Ординарные нравственные суждения широко распространены. Именно их отличает высокая частотность употребления оценочно-нормативных терминов. Они формализованы и клишированы, обя­зательны в типичных жизненных ситуациях, являются ответом на ожидания, например, комплименты, приветствия, выражения сочувствия, реплики, побуждающие к продолжению разговора и общения. И содержание, и форма этих суждений тривиальны. Они отражают нейтралитет в вопросе о ценностях, терпимость к иному мнению. Они маскируют мнения и отсутствие мнения. Когда ординарными суждениями пользуются для высказывания принципиальной пози­ции, то возникают пошлые сентенции, трюизмы.

Природа ложных высказываний в морали практически не иссле­дована. Принято считать, что ложь аморальна, ее осуждают. Суще­ствует много видов лжи, которые даже трудно перечислить. Это «не­винная ложь» (приукрашивание, хвастовство, преувеличение, вы­думка). Она простительна, так как не представляет никакой опас­ности и вреда. Далее, это «обыденная ложь», без которой невозмож­ны удобства, маленькие преимущества, приноровление к обстоя­тельствам, мелкие компромиссы, приязненные отношения. В этой лжи повинны все без исключения. Есть также ложь как «добросо­вестное заблуждение», порождаемая глупостью, косностью или не­знанием обстоятельств. Иногда ложь отождествляют с самообма­ном, иллюзиями, утопическими представлениями, скрытностью, хитростью, притворством и лицемерием, вежливостью и полуправ­дой. Продолжают высоко цениться «утешающая ложь», противо­стоящая отчаянию, и «ложь во спасение», которая рассматривается как гуманный поступок, обман человека в его же собственных ин­тересах. Злом является ложь как лжесвидетельство, клятвопреступ­ление, фальсификация, преднамеренный обман в корыстных целях, а также инсинуации, доносы и клевета. Ложь проистекает из страха, малодушия, зависти и иных дурных свойств лжеца, но равным об­разом и из благородных мотивов, стремления к прекрасной жизни, к переменам, которые рисует фантазия. Если они не похожи на дей­ствительность — тем хуже для действительности. Ложных высказы­ваний в морали (и благородных, и низких) не становится меньше, несмотря на рост культуры, образования людей, их уважение к ис­тине. Проблема лжи — это отнюдь не проблема гносеологии, а про­блема социологии, этики, социальной психологии. Есть, и это самое главное, социальные причины распространенности ложных выска­зываний, в частности, неудовлетворенность людей, их зависимость, соперничество и другие. Нечестность и ложь — это большой труд и забота. Это использование социальной несправедливости в собст­венных интересах и, можно сказать, — ради самосохранения- За­висть и ложь порождаются несчастьем и несправедливостью. Логика бессильна против предрассудков.

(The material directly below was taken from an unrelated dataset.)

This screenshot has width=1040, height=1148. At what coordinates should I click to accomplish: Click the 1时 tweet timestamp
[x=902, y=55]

Наконец, только в моральном лектоне содержится осуждение зла. Никакая другая лексика не выражает противодействия злу. Зло опи­сывается, квалифицируется, указывается его масштаб, локализация, степень его опасности, его последствия. Доминирует августинианский язык, в котором зло есть несовершенство. Кроме того, только в обыденном языке морали зло изображается отвратительным, мерзким, органически неприемлемым. Никакой отчет патологоанатома не сравнится в описании зла, смерти, издевательств над человеком с повествованием в нравственных терминах.

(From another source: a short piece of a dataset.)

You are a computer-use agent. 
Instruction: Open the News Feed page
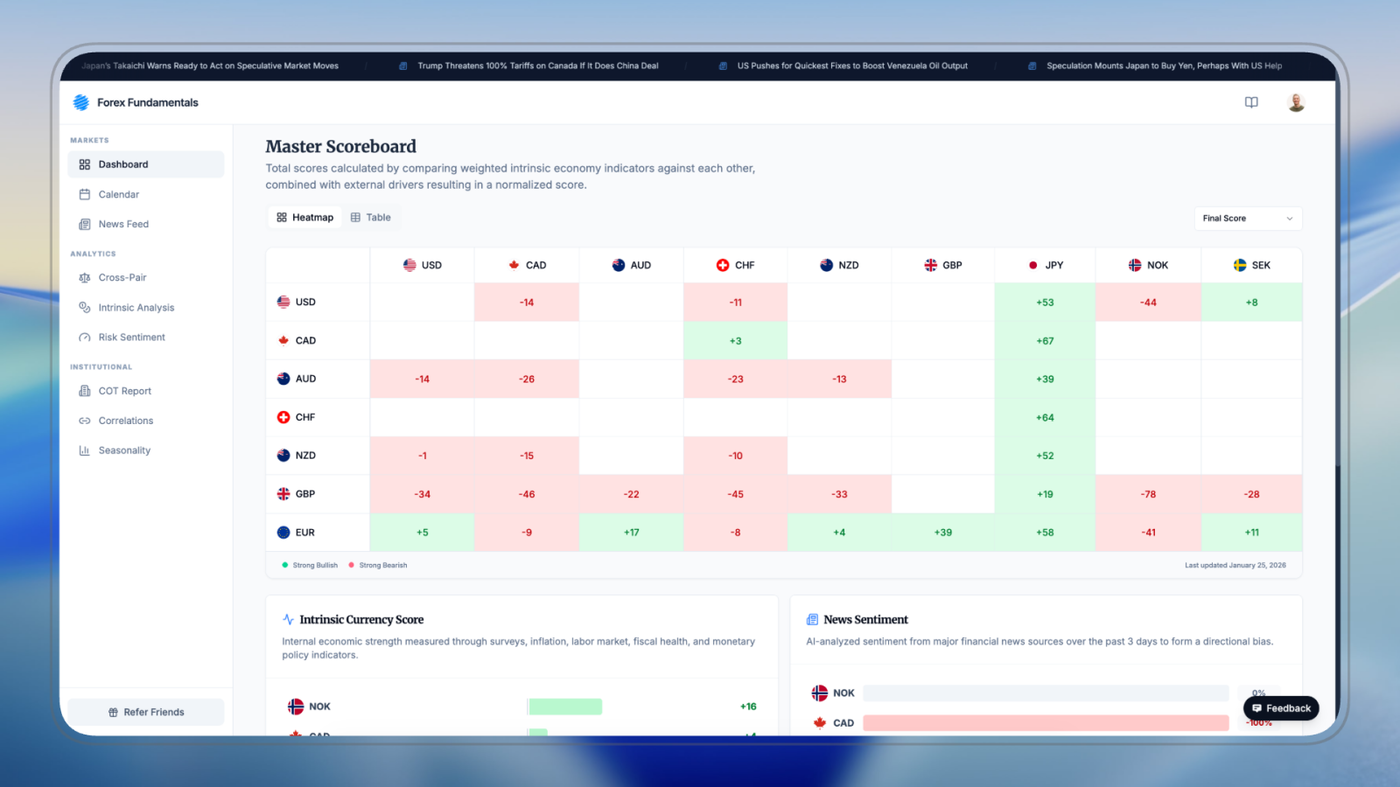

Итак, моральный язык — это не простое техническое средство, не «клинопись», не артефакт, а часть самой морали, один из спосо­бов ее существования, осуществление морали, инструмент социаль­но-нравственного мышления и его продукт, средство воспитания со­знательности, одна из разновидностей реально всеобщего в нравст­венной жизни людей. Познание морали не может быть удовлетво­рительным без исследований в области философии языка, истори­ческой лингвистики, психолингвистики и социолингвистики.